Department of Pharmacology, Basic Medical School of Wuhan University, Wuhan 430071, China; Research Center of Food and Drug Evaluation, Wuhan University, Wuhan 430071, China.
Department of Pharmacology, Basic Medical School of Wuhan University, Wuhan 430071, China.
Toxicology. 2014 Jul 3;321:53-61. doi: 10.1016/j.tox.2014.03.011. Epub 2014 Apr 6.
Prenatal caffeine ingestion is one of the risk factors for intrauterine growth retardation (IUGR). Adrenal plays a pivotal role, mainly through steroidogenesis, in the regulation of intrauterine homeostasis and in fetal development and maturation. We have shown that prenatal caffeine ingestion can inhibit fetal adrenal corticosterone production, but the underlying mechanism is unknown. This study investigated the effects of prenatal caffeine ingestion on corticosterone and its associated synthesized enzymes (steroidogenic acute regulatory protein, StAR; 3β-hydroxysteroid dehydrogenase, 3β-HSD; cytochrome P450 cholesterol side chain cleavage, P450scc; P450c21; and P450c11) in the fetal adrenal in rats and further explored the underlying mechanism by analyzing the epigenetic modification and expression of the key transcription factor steroidogenic factor-1 (SF-1). The pregnant rats were intragastrically treated with 120 mg/kg.d caffeine from gestational day 11-20. The results showed that the IUGR rate was 51.2% after caffeine treatment. The contents of corticosterone and the mRNA levels of StAR, P450scc, P450c21, and P450c11 were decreased significantly in the fetal adrenal. Furthermore, caffeine reduced both the protein and the mRNA expression of SF-1 in the fetal adrenal. The epigenetic analysis showed that caffeine treatment can significantly enhance the mRNA expression of DNA methyltransferase (Dnmt) 1, Dnmt3a, histone deacetylases (Hdac) 1, and Hdac2. The detection of DNA methylation by bisulfite-sequencing PCR uncovered a notably increased total methylation rate in the SF-1 promoter. The ChIP assay showed decreased acetylation levels of H3K9 and H3K14 in the SF-1 promoter. In conclusion, prenatal caffeine ingestion is able to induce aberrant DNA methylation and histone acetylation of the SF-1 promoter in the rat fetal adrenal. These effects may contribute to the inhibition of the expression of SF-1 and its associated steroidogenic enzymes and the production of corticosterone during fetal development.

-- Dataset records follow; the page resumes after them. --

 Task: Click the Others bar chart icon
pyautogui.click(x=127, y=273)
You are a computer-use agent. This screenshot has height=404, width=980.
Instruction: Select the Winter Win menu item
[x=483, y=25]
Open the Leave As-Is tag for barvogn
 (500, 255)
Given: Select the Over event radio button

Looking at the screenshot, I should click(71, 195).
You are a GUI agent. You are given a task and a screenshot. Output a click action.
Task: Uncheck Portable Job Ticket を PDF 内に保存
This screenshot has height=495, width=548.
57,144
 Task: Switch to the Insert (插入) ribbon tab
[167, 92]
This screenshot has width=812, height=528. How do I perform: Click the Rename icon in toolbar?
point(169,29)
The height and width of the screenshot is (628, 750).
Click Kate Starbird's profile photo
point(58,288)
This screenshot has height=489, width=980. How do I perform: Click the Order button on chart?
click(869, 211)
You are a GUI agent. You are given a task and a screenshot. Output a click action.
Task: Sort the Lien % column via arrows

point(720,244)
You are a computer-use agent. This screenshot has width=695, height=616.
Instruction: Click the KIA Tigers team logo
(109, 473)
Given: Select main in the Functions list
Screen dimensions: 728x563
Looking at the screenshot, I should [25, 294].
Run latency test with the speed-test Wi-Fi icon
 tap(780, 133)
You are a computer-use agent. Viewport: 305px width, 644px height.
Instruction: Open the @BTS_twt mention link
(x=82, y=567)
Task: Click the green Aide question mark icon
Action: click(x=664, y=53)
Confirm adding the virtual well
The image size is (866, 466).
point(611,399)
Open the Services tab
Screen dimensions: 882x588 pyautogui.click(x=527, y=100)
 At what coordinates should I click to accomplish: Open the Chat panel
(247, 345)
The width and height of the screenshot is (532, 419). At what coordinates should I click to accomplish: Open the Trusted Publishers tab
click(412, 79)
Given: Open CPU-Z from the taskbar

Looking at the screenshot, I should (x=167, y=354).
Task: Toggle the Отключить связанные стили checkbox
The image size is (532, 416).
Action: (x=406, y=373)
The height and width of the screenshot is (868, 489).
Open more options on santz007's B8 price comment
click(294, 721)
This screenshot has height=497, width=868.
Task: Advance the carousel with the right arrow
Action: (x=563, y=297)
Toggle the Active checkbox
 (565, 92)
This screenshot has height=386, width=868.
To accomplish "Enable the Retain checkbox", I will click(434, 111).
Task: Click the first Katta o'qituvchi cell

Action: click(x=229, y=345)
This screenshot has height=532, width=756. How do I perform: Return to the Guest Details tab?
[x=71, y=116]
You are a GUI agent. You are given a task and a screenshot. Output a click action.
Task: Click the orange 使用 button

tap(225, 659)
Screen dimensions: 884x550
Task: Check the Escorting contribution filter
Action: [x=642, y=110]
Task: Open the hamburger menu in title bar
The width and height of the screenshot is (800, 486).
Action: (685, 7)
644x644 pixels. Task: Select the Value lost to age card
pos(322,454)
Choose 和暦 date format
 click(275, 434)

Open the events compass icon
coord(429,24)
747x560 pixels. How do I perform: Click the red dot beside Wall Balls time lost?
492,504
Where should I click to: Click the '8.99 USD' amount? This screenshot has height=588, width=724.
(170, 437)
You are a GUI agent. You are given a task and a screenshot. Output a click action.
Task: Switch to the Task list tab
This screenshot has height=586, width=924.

产前咖啡因摄入是宫内生长迟缓(IUGR)的危险因素之一。肾上腺在调节宫内平衡和胎儿发育成熟中起着关键作用,主要通过类固醇生成。我们已经表明,产前咖啡因摄入可以抑制胎儿肾上腺皮质酮的产生,但潜在的机制尚不清楚。本研究探讨了产前咖啡因摄入对大鼠胎儿肾上腺皮质酮及其相关合成酶(类固醇急性调节蛋白,StAR;3β-羟类固醇脱氢酶,3β-HSD;细胞色素 P450 胆固醇侧链裂解酶,P450scc;P450c21;和 P450c11)的影响,并通过分析关键转录因子类固醇生成因子-1(SF-1)的表观遗传修饰和表达,进一步探讨了潜在的机制。从妊娠第 11-20 天,给怀孕的老鼠灌胃 120mg/kg.d 的咖啡因。结果表明,咖啡因处理后 IUGR 率为 51.2%。胎儿肾上腺皮质酮含量和 StAR、P450scc、P450c21 和 P450c11 的 mRNA 水平显著降低。此外,咖啡因降低了胎儿肾上腺中的 SF-1 蛋白和 mRNA 表达。表观遗传分析表明,咖啡因处理可显著增加 DNA 甲基转移酶(Dnmt)1、Dnmt3a、组蛋白去乙酰化酶(Hdac)1 和 Hdac2 的 mRNA 表达。亚硫酸氢盐测序 PCR 检测到 SF-1 启动子的总甲基化率显著增加。ChIP 检测显示 SF-1 启动子上 H3K9 和 H3K14 的乙酰化水平降低。总之,产前咖啡因摄入可导致大鼠胎儿肾上腺 SF-1 启动子异常的 DNA 甲基化和组蛋白乙酰化。这些影响可能导致 SF-1 及其相关的类固醇生成酶的表达受到抑制,并导致胎儿发育过程中皮质酮的产生减少。